AD/DC did and does still sing a lot about hell--”Highway to Hell” and “Hell’s Bells” were among Saturday’s featured songs--but it was clear in the group’s giddy show that to this band hell is about as real as Fantasy Island, just part of the cartoonish landscape of its rough and tumble songs.

Rather than having a kinship with Black Sabbath and the other iron-handed Satan’s-buddy bands, AC/DC seem the natural descendants of Slade. That British band, one might recall, was one of the first in the heady, progressive ‘60s to stand up for equal rights for numbskulls. Its response to the foment of the times pretty much was, “Stuff the revolution and the cosmos; we’ll be down at the pub.”

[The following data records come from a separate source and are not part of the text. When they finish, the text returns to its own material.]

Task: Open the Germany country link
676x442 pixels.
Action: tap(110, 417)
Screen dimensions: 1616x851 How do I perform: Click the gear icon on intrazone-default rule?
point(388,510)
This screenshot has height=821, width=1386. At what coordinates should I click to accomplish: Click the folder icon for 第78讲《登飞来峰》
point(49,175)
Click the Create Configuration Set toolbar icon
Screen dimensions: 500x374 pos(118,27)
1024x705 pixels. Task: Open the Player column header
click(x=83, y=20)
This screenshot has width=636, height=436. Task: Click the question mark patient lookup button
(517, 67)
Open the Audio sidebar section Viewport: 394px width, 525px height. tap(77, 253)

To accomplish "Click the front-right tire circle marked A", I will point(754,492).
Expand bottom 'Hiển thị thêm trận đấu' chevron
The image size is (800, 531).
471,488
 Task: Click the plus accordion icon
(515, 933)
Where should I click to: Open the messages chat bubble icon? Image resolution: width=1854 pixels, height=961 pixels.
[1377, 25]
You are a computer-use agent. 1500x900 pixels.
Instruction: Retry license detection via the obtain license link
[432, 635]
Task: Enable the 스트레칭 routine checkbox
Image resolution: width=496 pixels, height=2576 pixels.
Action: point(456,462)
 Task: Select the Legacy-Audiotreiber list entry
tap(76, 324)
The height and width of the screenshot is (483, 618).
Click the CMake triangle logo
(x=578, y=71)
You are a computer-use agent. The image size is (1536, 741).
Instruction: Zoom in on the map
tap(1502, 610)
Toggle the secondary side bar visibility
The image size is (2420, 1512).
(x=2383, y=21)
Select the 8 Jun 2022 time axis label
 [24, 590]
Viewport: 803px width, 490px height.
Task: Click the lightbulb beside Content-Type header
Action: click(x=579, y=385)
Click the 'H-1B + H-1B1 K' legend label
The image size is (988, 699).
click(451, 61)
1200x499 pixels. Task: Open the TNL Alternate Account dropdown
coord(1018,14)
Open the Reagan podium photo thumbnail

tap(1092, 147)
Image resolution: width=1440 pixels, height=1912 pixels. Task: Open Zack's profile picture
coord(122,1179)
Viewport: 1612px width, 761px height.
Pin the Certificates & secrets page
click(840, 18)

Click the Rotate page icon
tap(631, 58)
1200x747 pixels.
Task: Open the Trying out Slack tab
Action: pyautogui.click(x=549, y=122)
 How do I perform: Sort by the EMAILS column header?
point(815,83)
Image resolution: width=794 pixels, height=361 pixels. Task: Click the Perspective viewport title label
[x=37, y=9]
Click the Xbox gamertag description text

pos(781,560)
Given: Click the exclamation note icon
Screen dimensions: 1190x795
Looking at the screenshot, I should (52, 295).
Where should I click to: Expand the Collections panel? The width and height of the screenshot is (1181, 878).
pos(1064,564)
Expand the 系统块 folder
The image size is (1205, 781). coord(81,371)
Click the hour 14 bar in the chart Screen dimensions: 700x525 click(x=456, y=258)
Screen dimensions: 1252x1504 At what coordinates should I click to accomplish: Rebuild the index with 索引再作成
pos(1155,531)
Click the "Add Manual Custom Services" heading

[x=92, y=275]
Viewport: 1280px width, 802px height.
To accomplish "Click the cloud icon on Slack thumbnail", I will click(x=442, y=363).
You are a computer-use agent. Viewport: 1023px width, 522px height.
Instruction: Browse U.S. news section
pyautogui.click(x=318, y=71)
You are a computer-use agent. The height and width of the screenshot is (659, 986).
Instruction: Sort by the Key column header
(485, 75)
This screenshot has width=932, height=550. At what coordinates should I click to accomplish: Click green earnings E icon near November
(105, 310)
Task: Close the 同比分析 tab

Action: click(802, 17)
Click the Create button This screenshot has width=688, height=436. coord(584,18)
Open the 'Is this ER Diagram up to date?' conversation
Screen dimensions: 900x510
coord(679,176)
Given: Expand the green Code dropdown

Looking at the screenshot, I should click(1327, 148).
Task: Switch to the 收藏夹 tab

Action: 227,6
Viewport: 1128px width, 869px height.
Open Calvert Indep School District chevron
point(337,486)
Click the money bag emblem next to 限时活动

AC/DC has appropriated that credo, along with Slade’s crunch-happy approach to pop and catchy shout-along choruses. Headed by (British-born, transplanted) Aussie guitarists Angus and Malcolm Young and British singer Brian Johnson, with bassist Cliff Williams and drummer Chris Slade (late of the Firm), the band is working-class all the way. You won’t catch these guys biting the heads off bats, unless maybe you bet them a beer to do it.

Though, at 36, Angus Young is now closer to being 50 than 20, he still dresses in his trademark schoolboy uniform and remains one of the most antic showmen in rock. While aggressively riffing or soloing on his Gibson SG Saturday, Young was in constant motion, hurling himself from one extreme of the stage to the other or falling to the floor and kicking his legs in the air.

It isn’t just Young, but virtually everything about the band which remains unchanged. Johnson still sings like a scratched chalkboard on helium, while Malcolm Young remains a rock-solid rhythm guitarist. And songs from the current “The Razor’s Edge” album showed no progression from the 12-year-old songs in the set.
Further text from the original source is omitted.